After I returned from Alaska I sat down with my maps, and tried to come up with a good route. The Open would take place over Memorial Day, that I knew. The grandfather of the Open is the Parcour de Wild race, which Ryan Jordan of BackpackingLight organized in October of 2009. Kevin Sawchuk and I completed that course, across the Bob from south to north, on a blind date and ended up being the winners simply because no one else finished. Autumn in the Bob can certainly be harsh, we had feet of snow and a low around –10F, but rivers are low, crossings are easy, and packrafting is largely out. In order for the Open to be a multidimensional test of skills and not just a foot pounding contest, it had to take place in spring. Snow in the passes and uncleared deadfall on the trails would slow down the runners, and high rivers would make packrafting an attractive option and demand that non-boaters pay attention to their stream crossings.
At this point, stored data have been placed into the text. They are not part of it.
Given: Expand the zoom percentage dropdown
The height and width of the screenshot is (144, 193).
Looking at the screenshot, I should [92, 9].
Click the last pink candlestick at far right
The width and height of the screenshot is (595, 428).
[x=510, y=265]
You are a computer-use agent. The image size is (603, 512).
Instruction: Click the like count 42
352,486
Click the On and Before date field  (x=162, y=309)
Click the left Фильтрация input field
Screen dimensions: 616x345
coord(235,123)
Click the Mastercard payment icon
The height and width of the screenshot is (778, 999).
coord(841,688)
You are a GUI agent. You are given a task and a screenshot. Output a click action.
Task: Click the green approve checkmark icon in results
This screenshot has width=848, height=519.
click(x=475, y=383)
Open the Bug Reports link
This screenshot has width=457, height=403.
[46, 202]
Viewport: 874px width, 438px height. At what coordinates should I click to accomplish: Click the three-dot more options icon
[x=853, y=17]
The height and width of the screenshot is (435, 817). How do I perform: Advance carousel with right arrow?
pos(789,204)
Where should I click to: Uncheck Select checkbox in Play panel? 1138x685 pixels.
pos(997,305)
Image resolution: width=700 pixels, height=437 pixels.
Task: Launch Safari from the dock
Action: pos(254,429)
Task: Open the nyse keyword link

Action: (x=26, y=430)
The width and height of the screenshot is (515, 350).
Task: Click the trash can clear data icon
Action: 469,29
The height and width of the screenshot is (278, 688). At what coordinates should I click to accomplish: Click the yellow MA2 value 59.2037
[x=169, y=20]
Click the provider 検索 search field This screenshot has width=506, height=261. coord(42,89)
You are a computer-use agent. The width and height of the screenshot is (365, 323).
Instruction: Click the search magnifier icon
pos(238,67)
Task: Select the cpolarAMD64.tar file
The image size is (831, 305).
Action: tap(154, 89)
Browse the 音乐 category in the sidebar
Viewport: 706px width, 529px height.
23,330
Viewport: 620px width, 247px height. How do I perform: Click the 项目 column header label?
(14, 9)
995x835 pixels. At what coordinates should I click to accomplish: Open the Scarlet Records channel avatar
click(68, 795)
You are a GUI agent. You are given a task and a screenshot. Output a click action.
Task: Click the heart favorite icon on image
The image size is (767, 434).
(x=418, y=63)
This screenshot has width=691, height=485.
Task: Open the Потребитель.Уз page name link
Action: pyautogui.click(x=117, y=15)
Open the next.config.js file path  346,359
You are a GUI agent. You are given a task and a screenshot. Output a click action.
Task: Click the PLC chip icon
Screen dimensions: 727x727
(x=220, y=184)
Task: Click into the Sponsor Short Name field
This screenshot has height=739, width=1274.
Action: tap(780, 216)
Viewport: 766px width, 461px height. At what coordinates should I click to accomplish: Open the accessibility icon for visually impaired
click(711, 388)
With the date set, I picked a start in the east, on the Teton River, a finish in the west, at the Hungry Bear Steakhouse, and put out the word.

That first year, 2012, exceeded my expectations. A big spring storm rolled in right at the start, dropping over a foot of snow in some areas the first night. Of the seven people who started, five bailed. I was one of them, paralyzed in the middle of a snowstorm by the recurrence of a stomach virus I thought I had gotten over. Everyone hiked at least 50 miles, and the two guys who made it all the way through were exemplars of bold caution and perseverance. Dan Durston made wrong turns on route and suffered through a tweaked knee, lost his bear spray and water bottle in ski crashes, but kept up constant forward progress. He even took advantage of low flows brought on by the cold snap to swim across the South Fork of the Flathead, cutting miles off his route by not detouring upstream to a packbridge. Greg Gedney took a creative, complicated, and likely never before done route through slot canyons and over high passes, logging 101 hours on course through the storm, bivvying around fires without a sleeping bag.

trail

This year enthusiasm ran high, and 11 folks showed up to experience a different, south to north course. In stark contrast the weather was mostly sunny and warm, with one night below freezing and some thunderstorms and drizzle as the weekend closed. Durston and Gendey were repeat offenders, picking a 100 mile route which was almost half floating. Durston used last years mistakes as reminders to stay efficient, and did his route in 39 hours, including five hours of sleep. I was thrilled to finish a slightly longer, more easterly route through unknown country. I brought a tarp, sleeping bag, and plenty of coffee and enjoyed myself enormously. Indeed, everyone did, and everyone finished their route, a testament to the power of good weather and the importance of those who have gone before and removed the dread of the unknown.

My hope is that the Bob Open will continue to grow slowly, and that those who come experience it will take their memories home and use them to look at familiar terrain with new eyes. The so-called off season isn't as far off as most people think, and holds all kinds of rewards. I'm batting around ideas, and the 2014 start and finish will be set soon.